Zhang Xude, Ou Weihua, Wu Xiaoping, Zhang Changzhen
Engineering Research Center of Micro-Nano and Intelligent Manufacturing, Ministry of Education, Kaili University, Kaili, Guizhou, China.
College of Microelectronics and Artificial Intelligence, Kaili University, Kaili, Guizhou, China.
PLoS One. 2025 Jun 30;20(6):e0325962. doi: 10.1371/journal.pone.0325962. eCollection 2025.

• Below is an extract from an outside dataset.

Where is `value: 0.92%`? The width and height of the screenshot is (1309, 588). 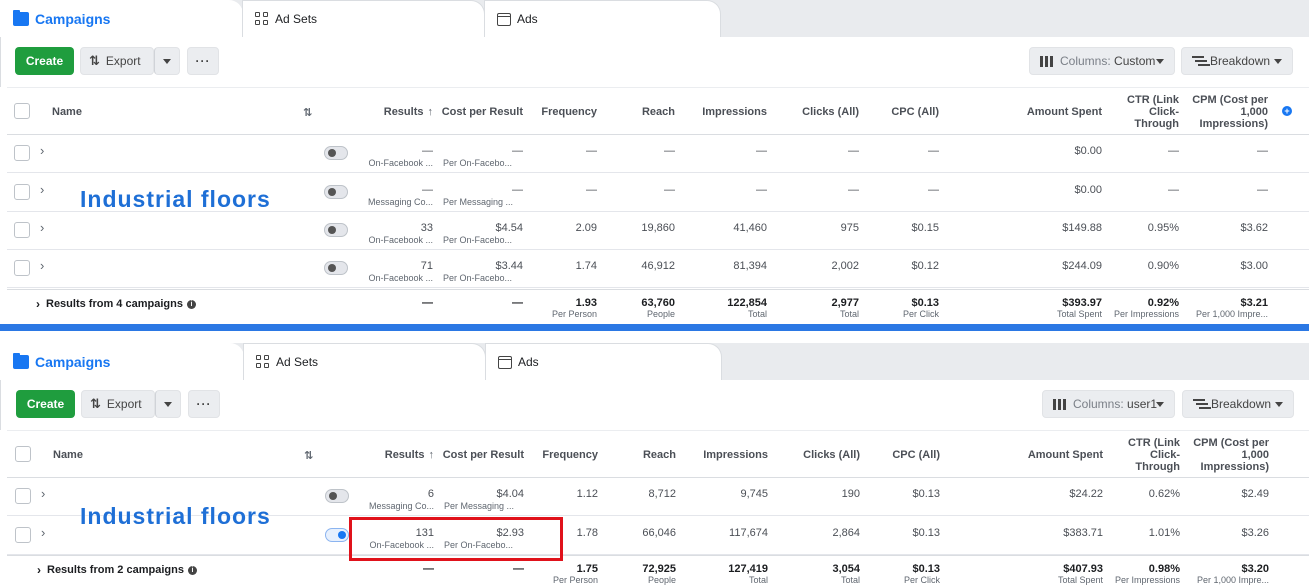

With the rapid development of intelligent transportation systems, especially in traffic image detection tasks, the introduction of the transformer architecture greatly promotes the improvement of model performance. However, traditional transformer models have high computational costs during training and deployment due to the quadratic complexity of their self-attention mechanism, which limits their application in resource-constrained environments. To overcome this limitation, this paper proposes a novel hybrid architecture, Mamba Hybrid Self-Attention Vision Transformers (MHS-VIT), which combines the advantages of Mamba state-space model (SSM) and transformer to improve the modeling efficiency and performance of visual tasks and to enhance the modeling efficiency and accuracy of the model in processing traffic images. Mamba, as a linear time complexity SSM, can effectively reduce the computational burden without sacrificing performance. The self-attention mechanism of the transformer is good at capturing long-distance spatial dependencies in images, which is crucial for understanding complex traffic scenes. Experimental results showed that MHS-VIT exhibited excellent performances in traffic image detection tasks. Whether it is vehicle detection, pedestrian detection, or traffic sign recognition tasks, this model could accurately and quickly identify target objects. Compared with backbone networks of the same scale, MHS-VIT achieved significant improvements in accuracy and model parameter quantity.
随着智能交通系统的快速发展,尤其是在交通图像检测任务中,Transformer架构的引入极大地推动了模型性能的提升。然而,传统的Transformer模型由于其自注意力机制的二次复杂性,在训练和部署过程中计算成本较高,这限制了它们在资源受限环境中的应用。为了克服这一限制,本文提出了一种新颖的混合架构,即曼巴混合自注意力视觉Transformer(MHS-VIT),它结合了曼巴状态空间模型(SSM)和Transformer的优点,以提高视觉任务的建模效率和性能,并增强模型在处理交通图像时的建模效率和准确性。曼巴作为一种具有线性时间复杂度的SSM,可以在不牺牲性能的情况下有效减轻计算负担。Transformer的自注意力机制擅长捕捉图像中的长距离空间依赖性,这对于理解复杂的交通场景至关重要。实验结果表明,MHS-VIT在交通图像检测任务中表现出色。无论是车辆检测、行人检测还是交通标志识别任务,该模型都能准确快速地识别目标物体。与相同规模的骨干网络相比,MHS-VIT在准确性和模型参数量方面都取得了显著提升。